Daech: Le Bureau central d’investigations judiciaires (BCIJ), sur la base de renseignements précis fournis par la Direction générale de la surveillance du territoire (DGST), a démantelé tôt ce mercredi matin, une cellule extrémiste à Tanger, composée de 5 individus âgés entre 22 et 28 ans, qui avaient prêté allégeance à l’organisation terroriste « Daech ».

Les opérations d’intervention, menées d’une manière simultanée à Tanger par les éléments de la force spéciale relevant de la DGST, ont permis l’interpellation du prétendu “émir” de cette cellule terroriste qui a opposé une résistance farouche, ce qui a contraint les éléments d’intervention à tirer des bombes sonores de sommation pour neutraliser le danger, selon la même source.

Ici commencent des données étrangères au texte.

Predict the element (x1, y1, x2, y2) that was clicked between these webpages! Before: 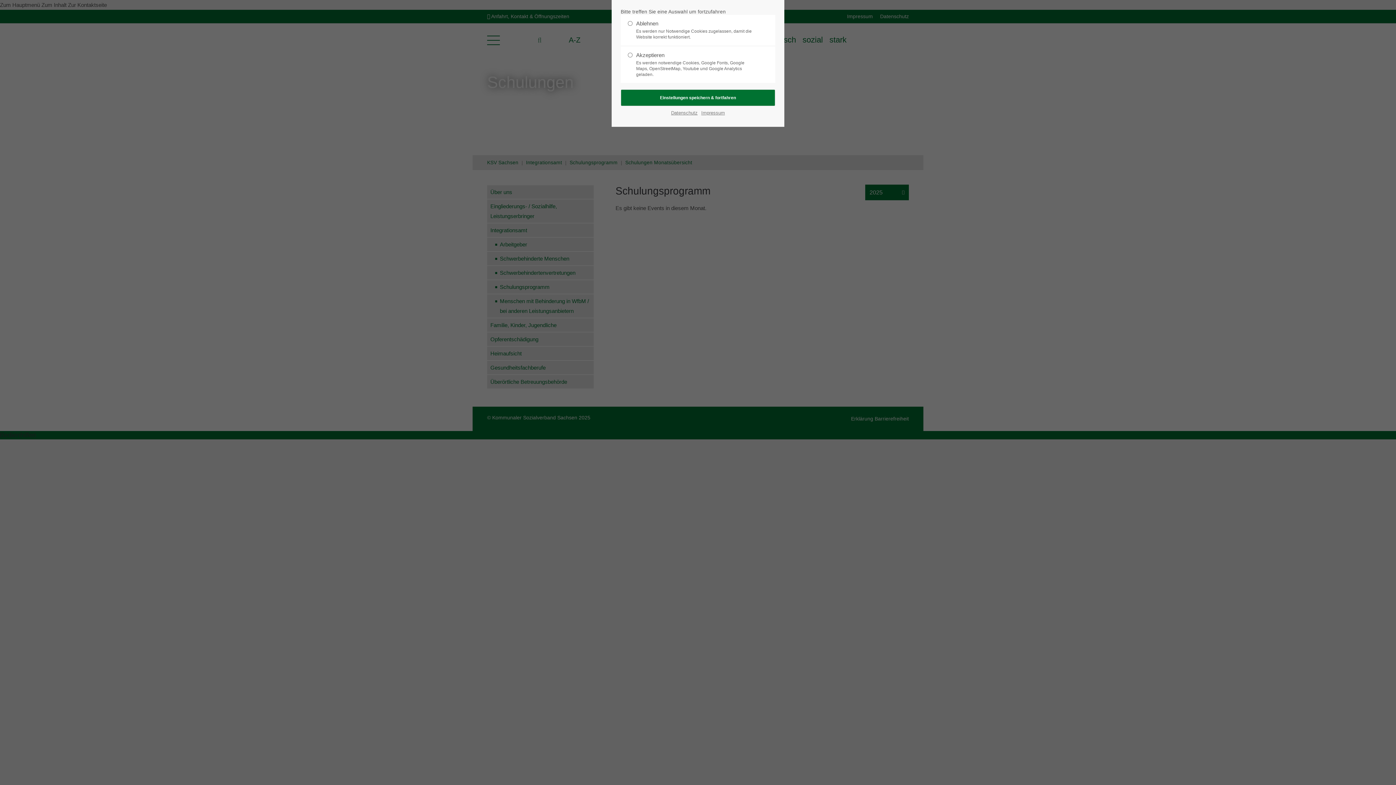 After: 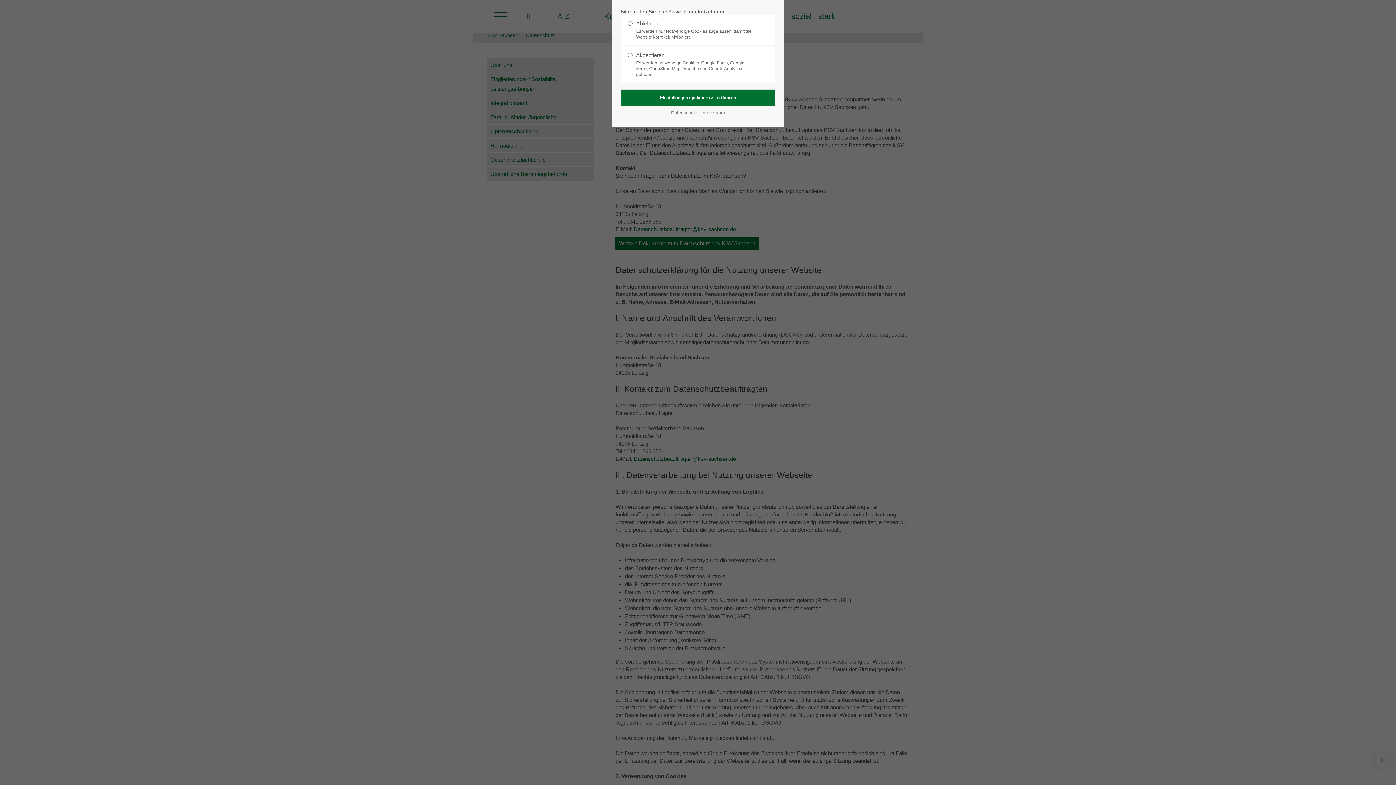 Action: bbox: (671, 108, 697, 117) label: Datenschutz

Quatre autres membres imprégnés de l’idéologie “takfiriste”, porteurs d’un projet terroriste transfrontalier, ont également été interpellés.

Lors de l’opération d’intervention au domicile du chef de cette cellule terroriste, les éléments de la force spéciale ont veillé à l’évacuation et la sécurisation des membres de la famille du mis en cause et des voisins, afin de prévenir tout danger pouvant résulter d’une éventuelle explosion.

Les perquisitions et le ratissage technique ont révélé l’existence d’une bouteille et de flacons de divers volumes contenant de l’acide nitrique et des liquides chimiques suspects ainsi que des clous et des fils électriques et six bonbonnes de gaz, suspectés d’être utilisés dans la fabrication d’explosifs artisanaux, poursuit le communiqué.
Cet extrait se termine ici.